This is the first in series of 2 guides to take you through some general performance troubleshooting steps that I've gathered over the last 8-9 years supporting Enterprise products for two popular, large software vendors. I'd welcome anyone's thoughts and comments and will enhance the guide whenever I get chance with the addition of more experience, and with other people's comments, questions and suggestions.
The first thing really is that we have to get the terminology right.

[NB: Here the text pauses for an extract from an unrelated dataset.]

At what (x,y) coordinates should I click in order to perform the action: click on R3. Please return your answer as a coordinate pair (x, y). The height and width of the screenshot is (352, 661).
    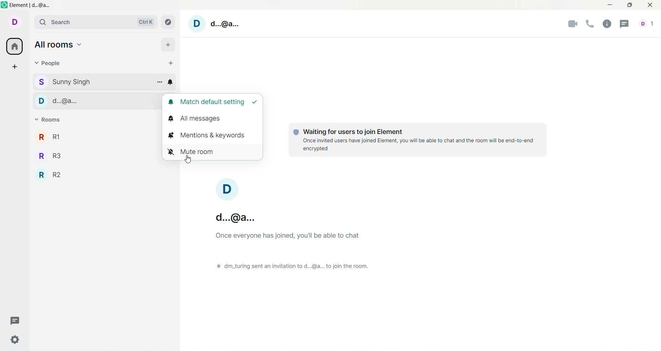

A crash, for our purpose, is when a process under Windows terminates unexpectedly. A process dump may or may not be created. The proces may or may not get restarted. This type of issue is out of scope for this guide. (We'll worry about that if I write that guide after this one !)
BSODs are a type of crash (but of the beloved Windows Kernel, rather than an application), as are outright system freezes. Both of these though are also out of scope, and I have close to zero knowledge in troubleshooting BSOD's or freezes (so someone else will have to write that guide!)
A hang I would define as arising from one of the following two situations :-
* A process drops to 0% CPU usage for a considerable time (when you're actually expecting it to spring to life and do something useful)
* A process consumes 100% CPU usage (or close to it) for a considerable period of time (when it doesn't normally consume this much CPU for this length of time)
Troubleshooting these types of issues is similar, but, there are some differences as we will go into.
Precision is key
The next thing we really need to do is try to define what the problem is. For example "My system runs at 100% CPU" isn't particular accurate, or precise. We have to begin to observe when this happens, how often it happens, what process(es) is (or are) involved, we have to gather some data, theorise about the problem, and then devise tests to prove it.
A *better* description is "My Enterprise Vault Server runs at 100% CPU randomly throughout the day, and I can see it's the retrievaltask process".
This, of course, is the 100% CPU usage situation outlined above, and I will explain this area in more detail in the next article.
In my experience you should collect the following :-
A performance monitor log file
A number of userdumps of the supected process. At least TWO.. preferably 3 or even 4.
The performance monitor log file takes a bit of setting but isn't too hard if you try to consider the following guidelines.
I normally start with things like Process, Processor, Memory, Paging file and capture all instances at 15 seconds intervals for a period of an hour. If you already know alot about the issue you're troubleshooting then you may capture less than this, at a more frequent (or less frequent) interval over a shorter or longer period... this is partly an art form, I think!
The userdumps need to be taken a few minutes apart, and the two easiest ways are to use adplus.vbs, which comes as part of the Windows Debugging Tools, or install DebugDiag. Using DebugDiag you just right click on the process periodically to create a dump file. With adplus.vbs (my favourite) you run a command like this :-
Note it takes a few minutes for adplus to run, as it's taking a memory dump of a process. You can observe it in action, as you'll see a little command window appear in a minimised state, that's actually cdb (the command line debugger) capturing the data via the adplus.vbs script. So wait for that window to disappear, before you then start a timer in your mind of 2-5 minutes, before you take the next dump file, and so on.
When you're done with adplus.vbs, and you've got 3-4 dump files, all of the requisite data will be in the c:\dumps folder.
These dump files along with the performance monitor log file are what you need to gather for Support.